DATASET CONTENT:
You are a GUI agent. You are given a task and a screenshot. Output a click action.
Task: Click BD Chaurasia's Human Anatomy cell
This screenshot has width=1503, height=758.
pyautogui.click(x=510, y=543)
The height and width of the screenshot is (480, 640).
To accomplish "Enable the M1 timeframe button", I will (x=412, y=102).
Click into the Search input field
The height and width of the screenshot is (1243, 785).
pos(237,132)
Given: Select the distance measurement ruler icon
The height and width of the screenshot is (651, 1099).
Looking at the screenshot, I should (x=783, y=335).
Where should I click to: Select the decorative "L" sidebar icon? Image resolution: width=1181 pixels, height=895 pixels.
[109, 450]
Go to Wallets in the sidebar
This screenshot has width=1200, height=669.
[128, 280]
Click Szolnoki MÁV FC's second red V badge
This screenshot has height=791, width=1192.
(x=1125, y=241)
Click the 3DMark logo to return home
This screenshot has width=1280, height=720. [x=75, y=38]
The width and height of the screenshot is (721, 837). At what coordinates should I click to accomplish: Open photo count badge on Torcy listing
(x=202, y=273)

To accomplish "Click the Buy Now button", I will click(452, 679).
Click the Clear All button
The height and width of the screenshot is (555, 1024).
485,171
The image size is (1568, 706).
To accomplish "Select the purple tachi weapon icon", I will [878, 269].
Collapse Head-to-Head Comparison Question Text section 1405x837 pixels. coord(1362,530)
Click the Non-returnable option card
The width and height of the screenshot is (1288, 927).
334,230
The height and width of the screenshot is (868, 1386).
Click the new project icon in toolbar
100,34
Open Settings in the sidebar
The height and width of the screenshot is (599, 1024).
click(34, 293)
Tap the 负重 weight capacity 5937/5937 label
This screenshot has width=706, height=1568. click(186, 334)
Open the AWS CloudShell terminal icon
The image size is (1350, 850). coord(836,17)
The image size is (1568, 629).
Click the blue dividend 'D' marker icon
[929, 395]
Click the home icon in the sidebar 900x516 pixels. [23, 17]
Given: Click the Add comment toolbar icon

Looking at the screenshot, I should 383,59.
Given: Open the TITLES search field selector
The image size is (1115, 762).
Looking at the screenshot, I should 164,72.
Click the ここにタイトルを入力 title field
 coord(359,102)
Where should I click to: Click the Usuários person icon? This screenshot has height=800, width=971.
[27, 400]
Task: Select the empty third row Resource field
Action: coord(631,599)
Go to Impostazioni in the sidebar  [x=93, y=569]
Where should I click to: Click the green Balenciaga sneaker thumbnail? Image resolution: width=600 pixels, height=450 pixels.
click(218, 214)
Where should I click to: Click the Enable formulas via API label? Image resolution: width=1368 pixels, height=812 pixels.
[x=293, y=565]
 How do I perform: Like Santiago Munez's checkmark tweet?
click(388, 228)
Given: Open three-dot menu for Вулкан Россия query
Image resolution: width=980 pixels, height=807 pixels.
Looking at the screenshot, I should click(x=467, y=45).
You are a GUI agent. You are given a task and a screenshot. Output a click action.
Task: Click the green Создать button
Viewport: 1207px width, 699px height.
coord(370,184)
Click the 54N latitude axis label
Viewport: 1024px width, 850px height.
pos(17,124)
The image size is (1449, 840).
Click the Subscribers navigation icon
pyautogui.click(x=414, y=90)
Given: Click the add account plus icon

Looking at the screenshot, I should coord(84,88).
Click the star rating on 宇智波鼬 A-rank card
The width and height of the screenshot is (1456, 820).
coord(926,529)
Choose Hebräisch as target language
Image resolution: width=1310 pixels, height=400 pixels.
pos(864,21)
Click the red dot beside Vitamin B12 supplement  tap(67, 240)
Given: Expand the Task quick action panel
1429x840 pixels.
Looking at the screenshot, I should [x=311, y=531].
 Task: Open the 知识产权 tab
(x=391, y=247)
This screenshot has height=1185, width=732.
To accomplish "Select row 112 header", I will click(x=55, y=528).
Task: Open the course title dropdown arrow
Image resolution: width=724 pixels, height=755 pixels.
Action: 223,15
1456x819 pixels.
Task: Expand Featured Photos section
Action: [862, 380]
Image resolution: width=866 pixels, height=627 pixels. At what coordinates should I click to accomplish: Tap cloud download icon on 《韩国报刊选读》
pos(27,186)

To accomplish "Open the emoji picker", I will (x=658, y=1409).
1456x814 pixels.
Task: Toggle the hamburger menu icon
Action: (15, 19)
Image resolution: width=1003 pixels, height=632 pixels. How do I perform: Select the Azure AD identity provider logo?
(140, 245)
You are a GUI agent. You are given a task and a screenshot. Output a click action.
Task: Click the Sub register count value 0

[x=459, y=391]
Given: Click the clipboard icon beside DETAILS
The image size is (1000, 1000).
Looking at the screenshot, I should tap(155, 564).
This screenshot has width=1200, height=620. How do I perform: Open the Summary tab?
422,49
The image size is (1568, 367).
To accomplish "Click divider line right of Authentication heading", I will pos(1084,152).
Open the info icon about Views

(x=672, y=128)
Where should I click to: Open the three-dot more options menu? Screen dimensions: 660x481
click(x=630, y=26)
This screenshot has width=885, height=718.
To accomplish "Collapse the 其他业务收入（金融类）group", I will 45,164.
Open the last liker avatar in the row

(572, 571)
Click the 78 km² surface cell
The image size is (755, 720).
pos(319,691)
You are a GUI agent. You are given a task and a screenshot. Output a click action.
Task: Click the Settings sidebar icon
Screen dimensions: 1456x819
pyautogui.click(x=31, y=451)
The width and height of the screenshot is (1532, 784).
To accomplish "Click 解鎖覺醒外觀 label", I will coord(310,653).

WHAT THIS TASK INVOLVES: All of the material must be written out again without any change.

WRITTEN REPLY:
You are a GUI agent. You are given a task and a screenshot. Output a click action.
Task: Click BD Chaurasia's Human Anatomy cell
This screenshot has width=1503, height=758.
pyautogui.click(x=510, y=543)
The height and width of the screenshot is (480, 640).
To accomplish "Enable the M1 timeframe button", I will (x=412, y=102).
Click into the Search input field
The height and width of the screenshot is (1243, 785).
pos(237,132)
Given: Select the distance measurement ruler icon
The height and width of the screenshot is (651, 1099).
Looking at the screenshot, I should (x=783, y=335).
Where should I click to: Select the decorative "L" sidebar icon? Image resolution: width=1181 pixels, height=895 pixels.
[109, 450]
Go to Wallets in the sidebar
This screenshot has width=1200, height=669.
[128, 280]
Click Szolnoki MÁV FC's second red V badge
This screenshot has height=791, width=1192.
(x=1125, y=241)
Click the 3DMark logo to return home
This screenshot has width=1280, height=720. [x=75, y=38]
The width and height of the screenshot is (721, 837). At what coordinates should I click to accomplish: Open photo count badge on Torcy listing
(x=202, y=273)

To accomplish "Click the Buy Now button", I will click(452, 679).
Click the Clear All button
The height and width of the screenshot is (555, 1024).
485,171
The image size is (1568, 706).
To accomplish "Select the purple tachi weapon icon", I will [878, 269].
Collapse Head-to-Head Comparison Question Text section 1405x837 pixels. coord(1362,530)
Click the Non-returnable option card
The width and height of the screenshot is (1288, 927).
334,230
The height and width of the screenshot is (868, 1386).
Click the new project icon in toolbar
100,34
Open Settings in the sidebar
The height and width of the screenshot is (599, 1024).
click(34, 293)
Tap the 负重 weight capacity 5937/5937 label
This screenshot has width=706, height=1568. click(186, 334)
Open the AWS CloudShell terminal icon
The image size is (1350, 850). coord(836,17)
The image size is (1568, 629).
Click the blue dividend 'D' marker icon
[929, 395]
Click the home icon in the sidebar 900x516 pixels. [23, 17]
Given: Click the Add comment toolbar icon

Looking at the screenshot, I should 383,59.
Given: Open the TITLES search field selector
The image size is (1115, 762).
Looking at the screenshot, I should 164,72.
Click the ここにタイトルを入力 title field
 coord(359,102)
Where should I click to: Click the Usuários person icon? This screenshot has height=800, width=971.
[27, 400]
Task: Select the empty third row Resource field
Action: coord(631,599)
Go to Impostazioni in the sidebar  [x=93, y=569]
Where should I click to: Click the green Balenciaga sneaker thumbnail? Image resolution: width=600 pixels, height=450 pixels.
click(218, 214)
Where should I click to: Click the Enable formulas via API label? Image resolution: width=1368 pixels, height=812 pixels.
[x=293, y=565]
 How do I perform: Like Santiago Munez's checkmark tweet?
click(388, 228)
Given: Open three-dot menu for Вулкан Россия query
Image resolution: width=980 pixels, height=807 pixels.
Looking at the screenshot, I should click(x=467, y=45).
You are a GUI agent. You are given a task and a screenshot. Output a click action.
Task: Click the green Создать button
Viewport: 1207px width, 699px height.
coord(370,184)
Click the 54N latitude axis label
Viewport: 1024px width, 850px height.
pos(17,124)
The image size is (1449, 840).
Click the Subscribers navigation icon
pyautogui.click(x=414, y=90)
Given: Click the add account plus icon

Looking at the screenshot, I should coord(84,88).
Click the star rating on 宇智波鼬 A-rank card
The width and height of the screenshot is (1456, 820).
coord(926,529)
Choose Hebräisch as target language
Image resolution: width=1310 pixels, height=400 pixels.
pos(864,21)
Click the red dot beside Vitamin B12 supplement  tap(67, 240)
Given: Expand the Task quick action panel
1429x840 pixels.
Looking at the screenshot, I should [x=311, y=531].
 Task: Open the 知识产权 tab
(x=391, y=247)
This screenshot has height=1185, width=732.
To accomplish "Select row 112 header", I will click(x=55, y=528).
Task: Open the course title dropdown arrow
Image resolution: width=724 pixels, height=755 pixels.
Action: 223,15
1456x819 pixels.
Task: Expand Featured Photos section
Action: [862, 380]
Image resolution: width=866 pixels, height=627 pixels. At what coordinates should I click to accomplish: Tap cloud download icon on 《韩国报刊选读》
pos(27,186)

To accomplish "Open the emoji picker", I will (x=658, y=1409).
1456x814 pixels.
Task: Toggle the hamburger menu icon
Action: (15, 19)
Image resolution: width=1003 pixels, height=632 pixels. How do I perform: Select the Azure AD identity provider logo?
(140, 245)
You are a GUI agent. You are given a task and a screenshot. Output a click action.
Task: Click the Sub register count value 0

[x=459, y=391]
Given: Click the clipboard icon beside DETAILS
The image size is (1000, 1000).
Looking at the screenshot, I should tap(155, 564).
This screenshot has width=1200, height=620. How do I perform: Open the Summary tab?
422,49
The image size is (1568, 367).
To accomplish "Click divider line right of Authentication heading", I will pos(1084,152).
Open the info icon about Views

(x=672, y=128)
Where should I click to: Open the three-dot more options menu? Screen dimensions: 660x481
click(x=630, y=26)
This screenshot has width=885, height=718.
To accomplish "Collapse the 其他业务收入（金融类）group", I will 45,164.
Open the last liker avatar in the row

(572, 571)
Click the 78 km² surface cell
The image size is (755, 720).
pos(319,691)
You are a GUI agent. You are given a task and a screenshot. Output a click action.
Task: Click the Settings sidebar icon
Screen dimensions: 1456x819
pyautogui.click(x=31, y=451)
The width and height of the screenshot is (1532, 784).
To accomplish "Click 解鎖覺醒外觀 label", I will coord(310,653).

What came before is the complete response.